La Compañía Minera Cuzcatlán, filial de la empresa canadiense Fortuna Silver Mines, reinició sus operaciones con estrictas medidas de seguridad y protocolos para evitar la propagación del coronavirus, tras más de un mes en paro por el acuerdo emitido por autoridades sanitarias.

Ubicada en San José del Progreso, un muncipio zapoteca en el corazón de los Valles Centrales, la mina Cutzcatlán es la séptima con mayor producción de plata en el mundo.

Retomó operaciones el pasado 1 de junio, luego de que la minería fuera considerada una de las nuevas actividades esenciales por el gobierno de México y el de Oaxaca. Aquí se extrae plata con fragmentos de oro; actividad que impacta a la región.

Para reabrir, la mina tuvo que presentar 15 manuales con cientos de páginas, en los que se estipula a detalle cada una de las medidas sanitarias que deben seguirse en el interior de las instalaciones, mismas que deben ser observadas en todo momento por el personal.
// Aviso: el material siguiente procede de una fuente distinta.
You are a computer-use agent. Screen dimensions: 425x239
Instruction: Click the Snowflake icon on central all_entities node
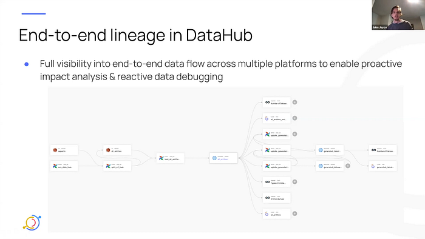(x=214, y=158)
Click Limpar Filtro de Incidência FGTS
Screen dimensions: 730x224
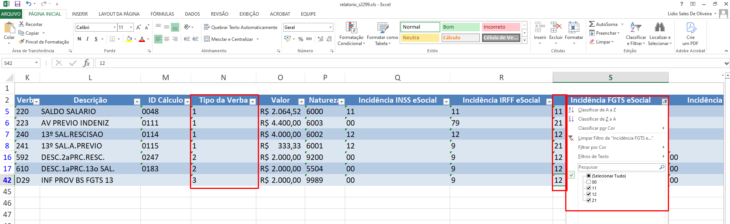click(x=615, y=138)
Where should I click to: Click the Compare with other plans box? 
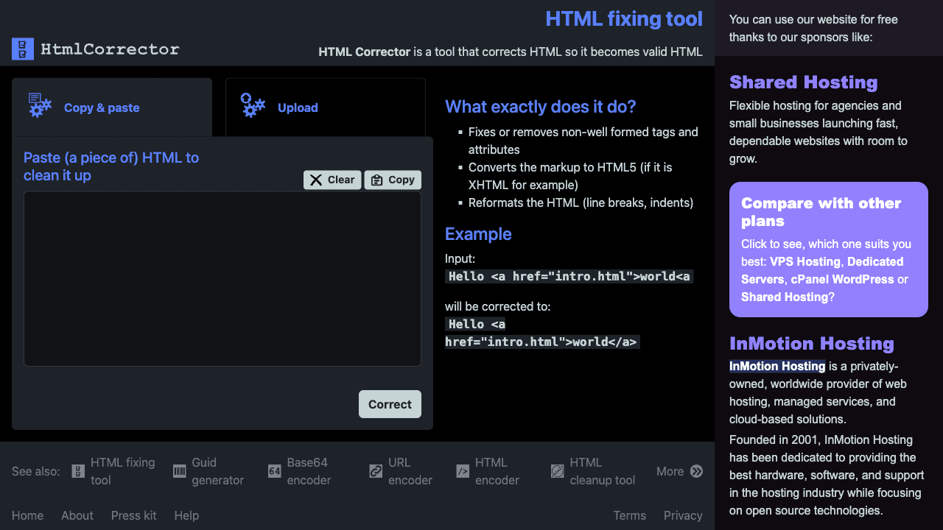(829, 250)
De acuerdo con Juan Pablo Guzmán, secretario de Economía de Oaxaca, estos manuales y protocolos sanitarios fueron autorizados directamente por el Instituto Mexicano del Seguro Social (IMSS) para garantizar que, al retomar actividades, la mina no se convierta en un foco de infección del coronavirus, algo fundamental dado que la región de los Valles Centrales ha sido catalogada como el epicentro de la pandemia en Oaxaca.

La necesidad de que esta mina de plata regrese a operaciones es vital para un estado con poca industria, en el que la minería ocupa el tercer lugar como principal actividad económica, solo después del turismo.